The friend int pqr(abc); declaration is fine. It doesn't work because the abc type has not been defined before you used it as a parameter type in the pqr() function. Define it before the function:
#include<iostream>
// By the way, "using namespace std" can cause ambiguities.
// See http://www.parashift.com/c++-faq-lite/coding-standards.html#faq-27.5
using namespace std;
// Class defined outside the pqr() function.
class abc
{
int x;
public:
int xyz()
{
return x=4;
}
friend int pqr(abc);
};
// At this point, the compiler knows what abc is.
int pqr(abc t)
{
t.xyz();
return t.x;
}
int main()
{
abc t;
cout<<"Return "<<pqr(t)<<endl;
}
I know you want to use a local class, but what you have set up will not work. Local classes is visible only inside the function it is defined in. If you want to use an instance of abc outside the pqr() function, you have to define the abc class outside the function.
However, if you know that the abc class will be used only within the pqr() function, then a local class can be used. But you do need to fix the friend declaration a little bit in this case.
#include<iostream>
// By the way, "using namespace std" can cause ambiguities.

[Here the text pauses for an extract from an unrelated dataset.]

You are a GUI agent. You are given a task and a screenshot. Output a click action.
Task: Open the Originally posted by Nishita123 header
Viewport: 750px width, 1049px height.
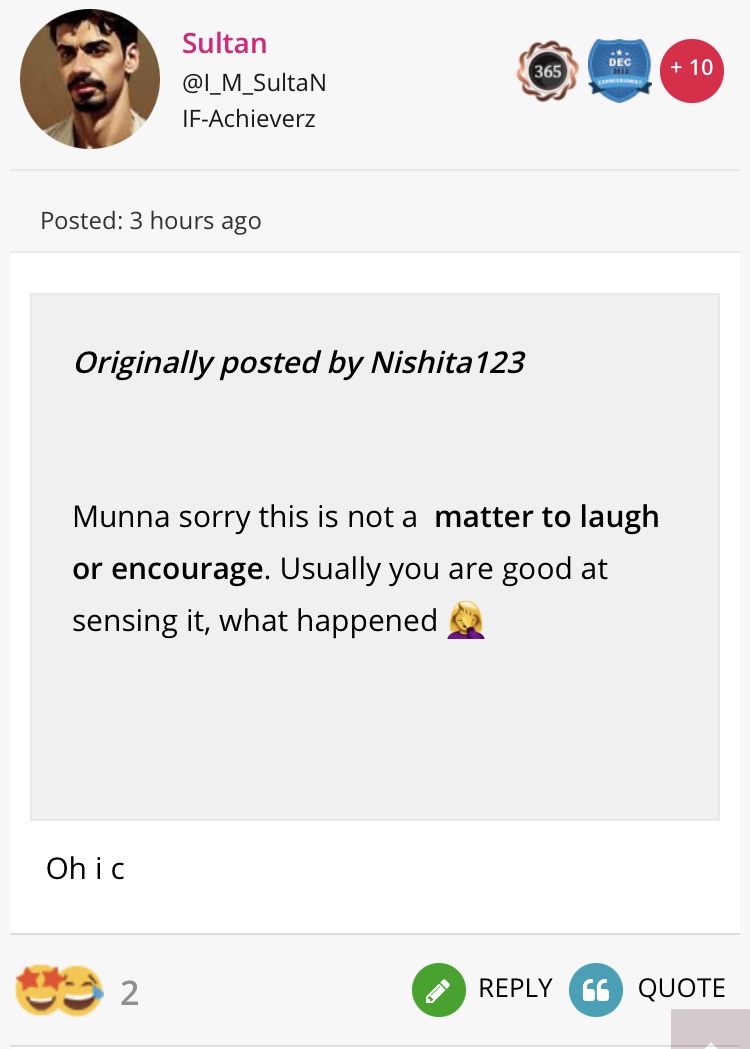coord(298,362)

// See http://www.parashift.com/c++-faq-lite/coding-standards.html#faq-27.5
using namespace std;
// pqr() function defined at global scope
int pqr()
{
// This class visible only within the pqr() function,
// because it is a local class.
class abc
{
int x;
public:
int xyz()
{
return x=4;
}
// Refer to the pqr() function defined at global scope
friend int ::pqr(); // <-- Note :: operator
} t;
t.xyz();
return t.x;
}
int main()
{
cout<<"Return "<<pqr()<<endl;
}
This compiles without warnings on Visual C++ (version 15.00.30729.01 of the compiler).